Препарат обладает наиболее широким спектром анти-VEGF активности, связывает VEGF-A, VEGF-B и PlGF. В США одобрен для лечения влажной возрастной дегенерации макулы и метастатического колоректального рака. Исследования афлиберцепта (VEGF Trap-Eye) при ДМО начались позднее, чем других анти-VEGF препаратов.

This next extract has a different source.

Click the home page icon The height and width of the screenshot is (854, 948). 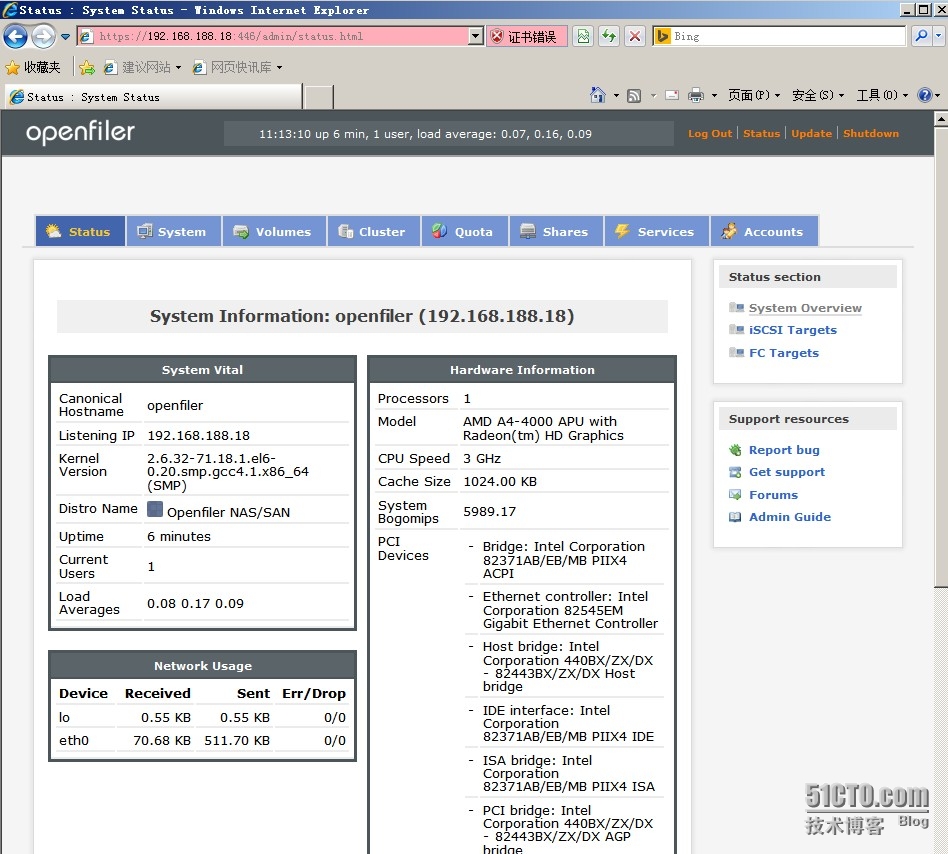[598, 95]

Офтальмологические осложнения при применении анти-VEGF терапии включают эндофтальмит, повышение внутриглазного давления, повреждение хрусталика и отслойку сетчатки. Частота этих осложнений, по данным большинства исследований, не превышает 1–1,5 случая на пациента в год. Системные побочные реакции также наблюдаются редко и включают повышение артериального давления, инсульт, инфаркт миокарда, протеинурию. Данные реакции могут быть связаны с проникновением небольшого количества препарата в кровоток. Получены данные, что уровень VEGF в кровотоке остается сниженным в течение месяца после интравитреального введения бевацизумаба и не снижается после введения ранибизумаба и пегаптаниба. В настоящее время инициировано исследование, призванное оценить степень «утечки» ингибиторов VEGF в циркуляцию при интравитреальном введении (NCT01661946). Требуется специально оценить безопасность ингибиторов VEGF у «проблемных» категорий больных СД с макрососудистыми осложнениями, тяжелой артериальной гипертензией и нефропатией. В будущих исследованиях предстоит определить оптимальную длительность анти-VEGF терапии, предикторы ее эффективности и целесообразность сочетания с другими методами лечения ДМО.

Применение гипотензивных препаратов  (1 капля на ночь 14 дней) с целью профилактики повышения ВГД как в раннем, так и в позднем послеоперационном периоде позволяет предупредить возникновение офтальмогипертензии, а также улучшить микроциркуляцию в зоне поражения.